Roles & Responsibilities
- Design, develop, and maintain ETL/ELT pipelines for ingesting data from various sources like internal systems, emails, and web sources.
- Ensure high-quality, reliable data is available for analytics and machine learning initiatives.
- Optimize data infrastructure for cost-efficiency and performance in cloud environments.
- Implement data quality checks, validation rules, and monitoring systems to ensure data accuracy.
- Optimize data warehouse performance through strategies like partitioning and clustering.
- Collaborate with data scientists to productionize preprocessing logic and support feature engineering.
- Automate workflow orchestration using tools such as Airflow or Luigi and maintain comprehensive documentation.
- Establish data governance and quality assurance frameworks.
Requirements
- Bachelor's degree or above in Computer Science, Data Engineering, or a related field.
- 1-3 years of experience in data engineering roles. Experience with streaming data processing (PySpark, Dataflow) is an advantage.
- Strong Python and SQL programming skills for large-scale data processing.

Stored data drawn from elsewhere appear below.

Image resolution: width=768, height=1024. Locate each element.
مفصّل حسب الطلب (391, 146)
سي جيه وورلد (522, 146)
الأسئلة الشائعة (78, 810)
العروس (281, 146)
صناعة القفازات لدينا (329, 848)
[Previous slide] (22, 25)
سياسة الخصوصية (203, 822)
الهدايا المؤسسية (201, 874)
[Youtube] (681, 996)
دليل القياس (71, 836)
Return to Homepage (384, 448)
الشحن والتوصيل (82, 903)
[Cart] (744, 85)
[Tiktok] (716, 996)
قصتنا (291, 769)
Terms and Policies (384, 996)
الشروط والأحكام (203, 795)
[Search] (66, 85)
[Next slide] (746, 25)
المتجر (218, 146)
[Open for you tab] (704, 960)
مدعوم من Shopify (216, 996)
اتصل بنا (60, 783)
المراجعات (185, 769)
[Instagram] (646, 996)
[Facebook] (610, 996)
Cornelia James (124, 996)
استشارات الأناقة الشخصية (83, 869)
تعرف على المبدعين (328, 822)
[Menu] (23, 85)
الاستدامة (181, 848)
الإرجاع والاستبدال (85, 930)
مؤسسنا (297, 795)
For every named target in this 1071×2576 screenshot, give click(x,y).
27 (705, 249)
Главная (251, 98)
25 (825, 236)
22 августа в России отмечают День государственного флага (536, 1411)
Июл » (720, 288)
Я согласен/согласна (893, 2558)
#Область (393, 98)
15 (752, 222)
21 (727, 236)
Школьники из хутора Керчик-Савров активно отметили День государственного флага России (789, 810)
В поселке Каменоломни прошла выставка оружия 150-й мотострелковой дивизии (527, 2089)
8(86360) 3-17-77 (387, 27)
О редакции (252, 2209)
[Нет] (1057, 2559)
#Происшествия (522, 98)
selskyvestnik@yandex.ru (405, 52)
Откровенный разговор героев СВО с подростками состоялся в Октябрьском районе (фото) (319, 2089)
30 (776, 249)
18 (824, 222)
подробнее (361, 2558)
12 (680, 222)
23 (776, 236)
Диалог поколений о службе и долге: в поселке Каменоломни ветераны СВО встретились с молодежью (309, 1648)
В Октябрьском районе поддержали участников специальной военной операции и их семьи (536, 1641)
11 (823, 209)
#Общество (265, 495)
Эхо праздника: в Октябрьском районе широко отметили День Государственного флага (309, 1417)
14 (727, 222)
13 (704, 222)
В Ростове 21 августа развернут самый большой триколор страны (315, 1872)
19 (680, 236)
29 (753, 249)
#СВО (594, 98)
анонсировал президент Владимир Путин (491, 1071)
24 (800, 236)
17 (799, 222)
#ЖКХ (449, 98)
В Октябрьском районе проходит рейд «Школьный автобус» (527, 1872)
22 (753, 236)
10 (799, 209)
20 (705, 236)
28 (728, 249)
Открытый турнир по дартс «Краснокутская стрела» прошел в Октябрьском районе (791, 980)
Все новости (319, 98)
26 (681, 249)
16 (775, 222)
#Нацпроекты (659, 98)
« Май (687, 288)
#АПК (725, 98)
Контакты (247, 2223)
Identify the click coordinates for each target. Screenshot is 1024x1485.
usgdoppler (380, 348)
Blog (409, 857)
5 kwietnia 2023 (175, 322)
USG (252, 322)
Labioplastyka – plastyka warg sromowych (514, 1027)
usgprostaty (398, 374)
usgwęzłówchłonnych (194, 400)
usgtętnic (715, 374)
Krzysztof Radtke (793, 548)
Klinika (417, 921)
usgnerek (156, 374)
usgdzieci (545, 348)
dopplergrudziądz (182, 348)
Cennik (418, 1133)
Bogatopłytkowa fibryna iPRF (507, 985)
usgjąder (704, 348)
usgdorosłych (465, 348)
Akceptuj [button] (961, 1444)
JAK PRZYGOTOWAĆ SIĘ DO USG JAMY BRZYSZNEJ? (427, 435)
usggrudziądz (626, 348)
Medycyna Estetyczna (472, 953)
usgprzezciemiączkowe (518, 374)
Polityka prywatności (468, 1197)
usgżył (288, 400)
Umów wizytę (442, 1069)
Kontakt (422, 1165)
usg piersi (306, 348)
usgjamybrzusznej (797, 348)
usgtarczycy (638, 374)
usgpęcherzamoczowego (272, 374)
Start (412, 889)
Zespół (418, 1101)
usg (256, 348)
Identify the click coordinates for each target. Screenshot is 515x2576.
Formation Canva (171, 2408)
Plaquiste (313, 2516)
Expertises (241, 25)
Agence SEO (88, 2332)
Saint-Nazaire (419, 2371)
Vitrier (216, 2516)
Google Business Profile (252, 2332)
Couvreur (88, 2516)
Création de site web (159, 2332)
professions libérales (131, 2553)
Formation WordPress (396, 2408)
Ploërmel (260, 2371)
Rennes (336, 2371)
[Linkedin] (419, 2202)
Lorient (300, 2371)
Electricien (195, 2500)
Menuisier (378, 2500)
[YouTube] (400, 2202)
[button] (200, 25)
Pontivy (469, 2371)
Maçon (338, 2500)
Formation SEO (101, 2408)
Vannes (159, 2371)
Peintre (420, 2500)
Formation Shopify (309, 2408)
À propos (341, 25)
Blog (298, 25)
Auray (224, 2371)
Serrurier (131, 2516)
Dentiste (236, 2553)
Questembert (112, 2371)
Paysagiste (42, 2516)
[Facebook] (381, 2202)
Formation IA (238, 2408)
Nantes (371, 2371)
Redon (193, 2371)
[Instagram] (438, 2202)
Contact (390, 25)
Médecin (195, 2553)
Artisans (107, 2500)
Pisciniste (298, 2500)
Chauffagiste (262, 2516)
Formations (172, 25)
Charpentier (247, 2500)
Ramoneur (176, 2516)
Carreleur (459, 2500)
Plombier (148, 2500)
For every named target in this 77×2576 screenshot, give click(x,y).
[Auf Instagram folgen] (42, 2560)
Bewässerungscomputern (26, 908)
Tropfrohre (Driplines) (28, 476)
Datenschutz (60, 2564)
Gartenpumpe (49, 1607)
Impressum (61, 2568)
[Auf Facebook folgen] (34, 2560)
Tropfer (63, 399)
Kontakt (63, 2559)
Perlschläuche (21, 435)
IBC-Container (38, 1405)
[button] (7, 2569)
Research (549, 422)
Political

- Hands-on experience with cloud data warehouses such as BigQuery, Redshift, or Snowflake is essential.
- Proficiency in ETL/ELT frameworks and orchestration tools like Airflow, Luigi, or Cloud Composer.
- Knowledge of data governance, quality assurance, and validation frameworks
- Solid foundation in data structures, algorithms, and distributed computing principles.
- Strong understanding of data modeling, warehousing concepts, and optimization technique.
- Excellent communication skills and ability to translate between business requirements and technical solutions.
- Strong problem-solving skills with a focus on data quality and reliability.
We regret that only shortlisted candidates will be notified. Thank you.